A reasonably firm mattress on your bed helps and if this is not available, putting the mattress on the floor can help. Driving can cause problems and you can often adjust the seat and steering wheel, and use a small cushion in your low back to support the back. Exercise is good to keep the weight down, as a large tummy and poor abdominal muscles puts a lot of strain on the low back. Again a qualified physiotherapist will be able to give you exercises and advice. Robin McKenzie also has a good book called "Treat Your Own Back", which is available on www.amazon.co.uk
Skin protects our bodies from all the environmental assaults on it , so it is important to look after it and if it is irritated or broken down, to take steps to help it repair itself, which it will do.
Soaps, shower gels, shampoos, detergents, cosmetic creams and fabric conditioners all contain quite strong chemicals which are designed to remove grease and will also remove the skin's own protective oils, and can lead to dryness, rashes and itch.
If you have skin irritation or itching, you should avoid all the above products and use just water and a dermatological cream for washing and as a frequent moisturizer as these help to replenish the skin's own barrier. Suitable products for washing are Emulsifying Ointment, Aqueous Cream and Wash E45. Some products, such as Aqueous Cream,and Silcock's Base contain sodium laureth sulphate which can irritate if left on, so these should always be washed off and not used as moisturizer. You should check the small print on the product for the presence of this ingredient. Some products also contain lanolin which can irritate some people. Most people find one to suit themselves.
A good way to help your skin replenish it's protective layer is to soak in a warm bath with a product such as Balneum, Oilatum Bath Oil, or Bath E45, for about 20minutes and then pat your skin dry and apply plenty of moisturiser. You should stick to dermatological moisturisers such as E45, emulsifying ointment, Diprobase, Doublebase etc and use plenty. It has been shown that copious use of these products reduces the amount of steroid creams which may be needed. Treating the trunk and both legs and arms will need about 500g (a large tub) per week.
Genital Skin Care
Many women and men suffer from itch and soreness around the genital and anal area. If you have any bleeding or lumps you should see the doctor, but often good skin care of the area can stop the problem.

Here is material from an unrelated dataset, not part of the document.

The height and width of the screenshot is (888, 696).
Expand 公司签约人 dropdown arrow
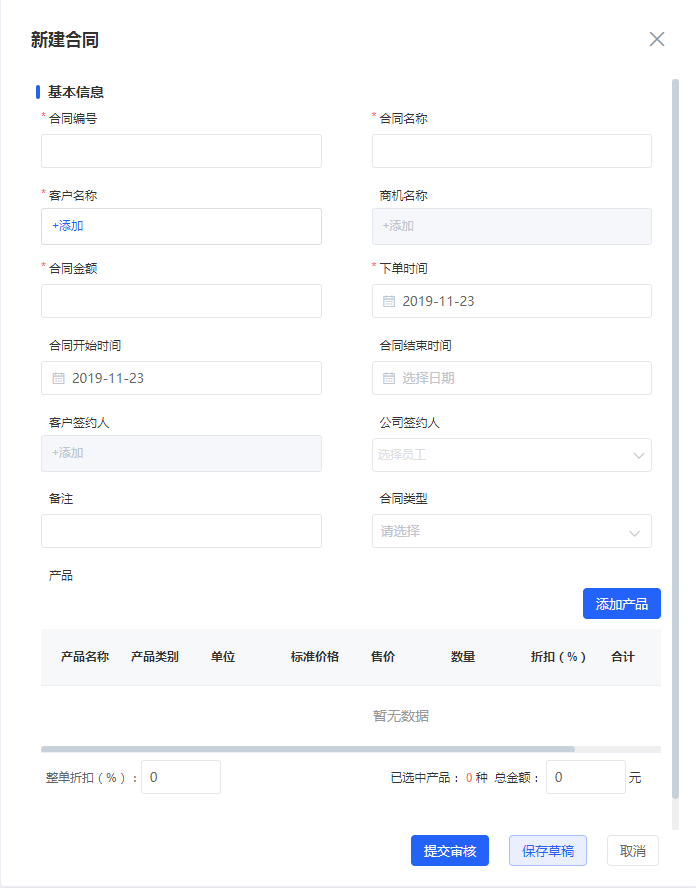point(638,455)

You should wash the area daily with water and a soap substitute (see above), and rinse well then pat dry (do not rub). Do not allow soap, shampoo or shower gel on the genital or anal area. Do not use over the counter creams for thrush or haemorrhoids ,for more than a week or so at a time as they can sometimes cause sensitivity. You can use a small amount of a cream such as emulsifying ointment, or Morhulin to leave on to protect the area from urine and small leaks of bowel fluid.
Other tips are to avoid dark underwear (dyes can cause allergies); use loose fitting cotton underwear; do not wear underwear in bed; avoid tight-fitting jeans; avoid coloured toilet paper and wipes; do not use fabric conditioner or biological washing powders for your underwear, and make sure you are completely clean after a bowel movement. You may need to use water to wash if you have a lot of skin tags or a small leakage of fluid from the bowel, and then pat dry without rubbing, and use a barrier cream such as Morhulin.